Just finding out about Lotus Improv, which is exactly the kind of spreadsheet design I've been saying for years we should have, yet it failed to gain any adoption, being fully killed in 1996. Reminds me a bit of Resolver One, which was killed in 2012.
I wish we had a spreadsheet today that leaned heavily into structured data, effectively an interactive UI for SQL tables, but much easy to create and modify. But the consensus seems to be that such a thing dies at the hands of "worse is better".

Now we live in a world where free-form Excel spreadsheets *can* have some structure imposed on them, but that rarely do, instead of one where structure is the default, but with free-form sheets available.

I guess it is the dynamic vs static typing argument all over again, but playing out on a field where people don't necessarily see themselves as programmers.

BTW, spreadsheets with logic are programming. Don't let anyone tell you otherwise. Spreadsheet software are simultaneously eons ahead of conventional IDEs (fully reactive, live data modification and presentation!) and hopelessly behind (logic and data live in the same place, in an, for all intents and purposes, opaque binary data format).

@ekuber did you ever see that talk about how Excel is capital F Functional Programming? It was pretty good.

Edit: https://www.youtube.com/watch?v=0yKf8TrLUOw

Pure Functional Programming in Excel • Felienne Hermans • GOTO 2016

YouTube
@onelson @ekuber Awesome talk! FYI you can even follow @Felienne here! 😀
@ekuber My favourite take is that Excel is actually a build system - from the Build Systems à la Carte paper.

@ekuber Are you basing this on the fact that Excel with LAMBDA is Turing-complete? Or would you say Excel enabled programming before LAMBDA was added?

"With the addition of custom functions that can call each other and recursively call themselves, Excel’s formula language becomes Turing-complete, effectively meaning that Excel users can compute anything without resorting to another programming language."

https://www.infoq.com/articles/excel-lambda-turing-complete/

The Excel Formula Language Is Now Turing-Complete

The Excel team announced LAMBDA, a new feature that lets users define and name formula functions. LAMBDA functions admit parameters, can call other LAMBDA functions and recursively call themselves.

InfoQ
@underlap the later. Even without VBscript, Excel can be used for programming.

@ekuber it's a bit like Microsoft Word vs LaTeX.
Wysiwyg hacks vs structured document.
Yes you can structure your Word document and use stylesheets. But you don't have to either.

(applies to LibreOffice an most other consumer grade word processors)
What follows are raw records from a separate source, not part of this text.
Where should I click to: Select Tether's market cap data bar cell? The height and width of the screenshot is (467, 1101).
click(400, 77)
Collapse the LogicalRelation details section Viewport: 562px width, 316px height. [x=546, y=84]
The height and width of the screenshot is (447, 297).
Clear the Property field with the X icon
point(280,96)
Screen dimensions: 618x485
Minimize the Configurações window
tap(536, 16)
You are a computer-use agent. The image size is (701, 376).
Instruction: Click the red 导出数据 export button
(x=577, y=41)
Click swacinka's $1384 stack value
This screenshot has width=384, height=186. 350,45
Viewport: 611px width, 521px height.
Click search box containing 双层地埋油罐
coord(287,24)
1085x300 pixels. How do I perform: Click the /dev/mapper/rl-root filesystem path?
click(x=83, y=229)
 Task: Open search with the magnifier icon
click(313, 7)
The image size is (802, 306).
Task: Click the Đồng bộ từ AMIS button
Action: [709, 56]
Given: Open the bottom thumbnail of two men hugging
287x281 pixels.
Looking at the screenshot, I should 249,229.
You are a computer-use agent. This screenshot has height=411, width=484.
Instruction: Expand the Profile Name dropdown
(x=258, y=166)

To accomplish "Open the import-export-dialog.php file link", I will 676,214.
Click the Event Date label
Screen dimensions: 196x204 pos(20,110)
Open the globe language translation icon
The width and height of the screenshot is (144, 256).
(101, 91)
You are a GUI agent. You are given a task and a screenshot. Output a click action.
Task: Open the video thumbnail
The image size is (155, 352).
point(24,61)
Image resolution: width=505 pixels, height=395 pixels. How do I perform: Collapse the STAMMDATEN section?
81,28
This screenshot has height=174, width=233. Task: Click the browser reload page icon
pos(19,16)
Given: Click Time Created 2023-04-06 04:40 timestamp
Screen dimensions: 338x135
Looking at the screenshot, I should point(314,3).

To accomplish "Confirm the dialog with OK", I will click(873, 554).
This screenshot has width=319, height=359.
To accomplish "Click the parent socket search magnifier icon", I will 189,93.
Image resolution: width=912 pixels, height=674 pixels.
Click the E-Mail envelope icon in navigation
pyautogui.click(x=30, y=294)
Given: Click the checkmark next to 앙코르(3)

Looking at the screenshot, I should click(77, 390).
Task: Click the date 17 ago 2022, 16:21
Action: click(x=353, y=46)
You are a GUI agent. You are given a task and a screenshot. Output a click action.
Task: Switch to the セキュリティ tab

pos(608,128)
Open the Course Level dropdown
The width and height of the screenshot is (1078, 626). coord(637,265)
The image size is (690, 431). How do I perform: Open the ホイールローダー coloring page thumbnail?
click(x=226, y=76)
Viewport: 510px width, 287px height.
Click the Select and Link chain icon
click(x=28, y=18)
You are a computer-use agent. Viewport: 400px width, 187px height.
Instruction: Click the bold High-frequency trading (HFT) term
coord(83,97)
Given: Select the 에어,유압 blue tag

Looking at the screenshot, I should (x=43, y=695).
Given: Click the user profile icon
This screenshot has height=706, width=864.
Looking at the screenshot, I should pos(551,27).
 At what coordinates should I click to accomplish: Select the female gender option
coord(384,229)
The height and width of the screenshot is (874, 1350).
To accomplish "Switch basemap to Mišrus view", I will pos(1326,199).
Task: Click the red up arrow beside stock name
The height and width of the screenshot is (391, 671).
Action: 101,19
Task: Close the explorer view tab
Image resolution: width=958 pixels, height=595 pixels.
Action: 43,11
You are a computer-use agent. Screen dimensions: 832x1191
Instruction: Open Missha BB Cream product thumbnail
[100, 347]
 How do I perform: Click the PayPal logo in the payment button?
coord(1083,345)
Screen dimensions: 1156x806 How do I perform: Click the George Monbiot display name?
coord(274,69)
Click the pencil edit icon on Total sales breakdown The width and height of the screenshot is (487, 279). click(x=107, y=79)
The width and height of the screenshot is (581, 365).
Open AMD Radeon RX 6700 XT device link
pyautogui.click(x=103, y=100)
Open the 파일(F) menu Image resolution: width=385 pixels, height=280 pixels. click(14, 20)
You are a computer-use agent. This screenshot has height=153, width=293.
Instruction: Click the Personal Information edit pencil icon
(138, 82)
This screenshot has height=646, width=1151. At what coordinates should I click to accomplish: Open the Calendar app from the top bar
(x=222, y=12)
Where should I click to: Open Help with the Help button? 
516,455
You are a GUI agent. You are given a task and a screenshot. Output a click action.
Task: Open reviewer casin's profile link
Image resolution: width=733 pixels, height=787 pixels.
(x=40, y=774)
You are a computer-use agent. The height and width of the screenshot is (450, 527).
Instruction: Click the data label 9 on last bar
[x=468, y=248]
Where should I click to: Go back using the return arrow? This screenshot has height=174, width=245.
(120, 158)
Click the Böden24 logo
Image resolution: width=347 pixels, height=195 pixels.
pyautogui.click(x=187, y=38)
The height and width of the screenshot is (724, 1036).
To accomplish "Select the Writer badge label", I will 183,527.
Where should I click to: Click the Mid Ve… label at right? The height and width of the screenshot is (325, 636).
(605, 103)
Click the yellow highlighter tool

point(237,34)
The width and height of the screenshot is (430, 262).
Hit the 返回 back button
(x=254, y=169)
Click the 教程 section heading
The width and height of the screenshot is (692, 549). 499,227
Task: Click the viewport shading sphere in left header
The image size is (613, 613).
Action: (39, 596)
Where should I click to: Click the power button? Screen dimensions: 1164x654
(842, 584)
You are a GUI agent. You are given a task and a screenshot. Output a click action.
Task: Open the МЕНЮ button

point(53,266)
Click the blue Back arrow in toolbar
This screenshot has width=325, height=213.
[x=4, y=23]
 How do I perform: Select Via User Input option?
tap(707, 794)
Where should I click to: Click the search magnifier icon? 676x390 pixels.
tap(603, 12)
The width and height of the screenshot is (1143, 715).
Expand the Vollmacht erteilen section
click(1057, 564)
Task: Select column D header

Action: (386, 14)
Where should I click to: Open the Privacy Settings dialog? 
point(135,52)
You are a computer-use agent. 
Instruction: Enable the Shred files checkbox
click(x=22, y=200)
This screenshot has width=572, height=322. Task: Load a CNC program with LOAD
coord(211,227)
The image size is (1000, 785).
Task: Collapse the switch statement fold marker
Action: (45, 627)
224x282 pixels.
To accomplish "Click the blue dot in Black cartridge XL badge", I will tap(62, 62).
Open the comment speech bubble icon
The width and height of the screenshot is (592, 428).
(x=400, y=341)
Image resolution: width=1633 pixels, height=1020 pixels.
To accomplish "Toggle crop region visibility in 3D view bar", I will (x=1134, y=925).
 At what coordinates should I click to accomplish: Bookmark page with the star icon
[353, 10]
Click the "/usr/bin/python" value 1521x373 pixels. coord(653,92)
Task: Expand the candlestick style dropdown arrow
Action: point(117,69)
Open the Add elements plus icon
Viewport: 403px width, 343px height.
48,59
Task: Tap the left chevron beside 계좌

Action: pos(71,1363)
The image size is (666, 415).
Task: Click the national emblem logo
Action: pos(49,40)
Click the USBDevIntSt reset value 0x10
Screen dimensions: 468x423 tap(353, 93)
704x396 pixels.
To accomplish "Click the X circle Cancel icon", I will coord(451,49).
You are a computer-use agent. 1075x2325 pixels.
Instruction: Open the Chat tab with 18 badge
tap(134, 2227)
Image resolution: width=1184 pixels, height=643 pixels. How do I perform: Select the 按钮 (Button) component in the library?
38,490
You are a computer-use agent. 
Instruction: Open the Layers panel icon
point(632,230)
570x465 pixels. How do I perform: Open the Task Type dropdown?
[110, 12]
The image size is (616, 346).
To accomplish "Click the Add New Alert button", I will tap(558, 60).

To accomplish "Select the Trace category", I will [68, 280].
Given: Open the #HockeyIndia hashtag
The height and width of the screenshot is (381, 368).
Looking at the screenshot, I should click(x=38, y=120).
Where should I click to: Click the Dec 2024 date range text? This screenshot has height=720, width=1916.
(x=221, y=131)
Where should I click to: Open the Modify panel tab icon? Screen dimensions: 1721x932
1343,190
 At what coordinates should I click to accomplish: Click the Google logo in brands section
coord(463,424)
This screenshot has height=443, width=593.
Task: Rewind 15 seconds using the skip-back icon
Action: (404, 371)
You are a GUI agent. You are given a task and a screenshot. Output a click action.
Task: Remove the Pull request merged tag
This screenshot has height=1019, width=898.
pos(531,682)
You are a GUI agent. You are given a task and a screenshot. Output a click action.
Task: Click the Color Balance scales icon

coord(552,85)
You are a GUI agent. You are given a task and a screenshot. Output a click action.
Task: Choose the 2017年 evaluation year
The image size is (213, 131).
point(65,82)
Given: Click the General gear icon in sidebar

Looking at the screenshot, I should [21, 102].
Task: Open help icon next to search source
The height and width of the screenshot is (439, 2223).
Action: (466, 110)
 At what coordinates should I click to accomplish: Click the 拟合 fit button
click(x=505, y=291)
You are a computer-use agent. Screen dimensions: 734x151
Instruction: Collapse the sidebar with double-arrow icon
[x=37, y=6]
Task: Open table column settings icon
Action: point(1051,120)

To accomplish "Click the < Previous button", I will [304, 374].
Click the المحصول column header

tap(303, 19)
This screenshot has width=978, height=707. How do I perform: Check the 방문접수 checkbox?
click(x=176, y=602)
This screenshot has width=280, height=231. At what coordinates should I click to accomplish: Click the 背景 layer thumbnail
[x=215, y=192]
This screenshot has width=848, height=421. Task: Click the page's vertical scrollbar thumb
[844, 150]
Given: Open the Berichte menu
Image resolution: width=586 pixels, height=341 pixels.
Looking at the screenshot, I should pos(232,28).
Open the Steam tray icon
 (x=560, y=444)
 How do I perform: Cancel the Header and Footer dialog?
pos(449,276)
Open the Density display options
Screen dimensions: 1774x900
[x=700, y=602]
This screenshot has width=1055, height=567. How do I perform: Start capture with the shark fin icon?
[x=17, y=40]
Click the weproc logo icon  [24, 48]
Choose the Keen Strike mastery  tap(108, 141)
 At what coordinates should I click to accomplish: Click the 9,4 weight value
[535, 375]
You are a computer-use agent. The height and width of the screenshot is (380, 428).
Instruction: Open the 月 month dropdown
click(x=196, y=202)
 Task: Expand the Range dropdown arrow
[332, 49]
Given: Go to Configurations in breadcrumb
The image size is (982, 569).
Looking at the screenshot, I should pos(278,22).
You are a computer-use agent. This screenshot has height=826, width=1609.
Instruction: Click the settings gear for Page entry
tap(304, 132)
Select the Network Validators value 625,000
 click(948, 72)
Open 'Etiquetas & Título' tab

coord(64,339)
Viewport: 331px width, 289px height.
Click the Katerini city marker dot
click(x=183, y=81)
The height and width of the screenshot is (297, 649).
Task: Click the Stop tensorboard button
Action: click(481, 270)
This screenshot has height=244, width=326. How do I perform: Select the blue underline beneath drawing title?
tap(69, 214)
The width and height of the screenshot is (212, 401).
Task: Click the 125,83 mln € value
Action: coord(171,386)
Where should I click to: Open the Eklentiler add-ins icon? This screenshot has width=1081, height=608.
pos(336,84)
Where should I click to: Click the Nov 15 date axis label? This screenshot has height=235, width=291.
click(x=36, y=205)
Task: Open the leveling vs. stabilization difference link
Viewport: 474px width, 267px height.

@ekuber worth looking into Mesa as well. That was @dpp baby and had amazing integrations for live data and such. Pretty sure it was all over wall street. Also, like improv, on NeXT
@petrillic @dpp This is a great post that matches my thoughts on the matter: https://blog.goodstuff.im/spreadsheet_thinking_2019
(linked from https://github.com/mesa-x/spreadsheet)
Post: What's the Future of Spreadsheets?

@ekuber @petrillic funny story… I was (briefly) the Principal on honeycode… it coulda changed the world… but for AWS politics… 😱

@ekuber I was such a fan and even got the Windows 95 version + update and ran it in a VM for years. Unfortunately it failed. I suspect it's because people aren't structural creators, but more like structural discovers. Just like many languages (hello C) are scrambling to Rust's owership "feature", but aren't going full bore and thus looses much of the benefit, then same way all other spreadsheets adopted ideas from Improv (and called the "pivot tables").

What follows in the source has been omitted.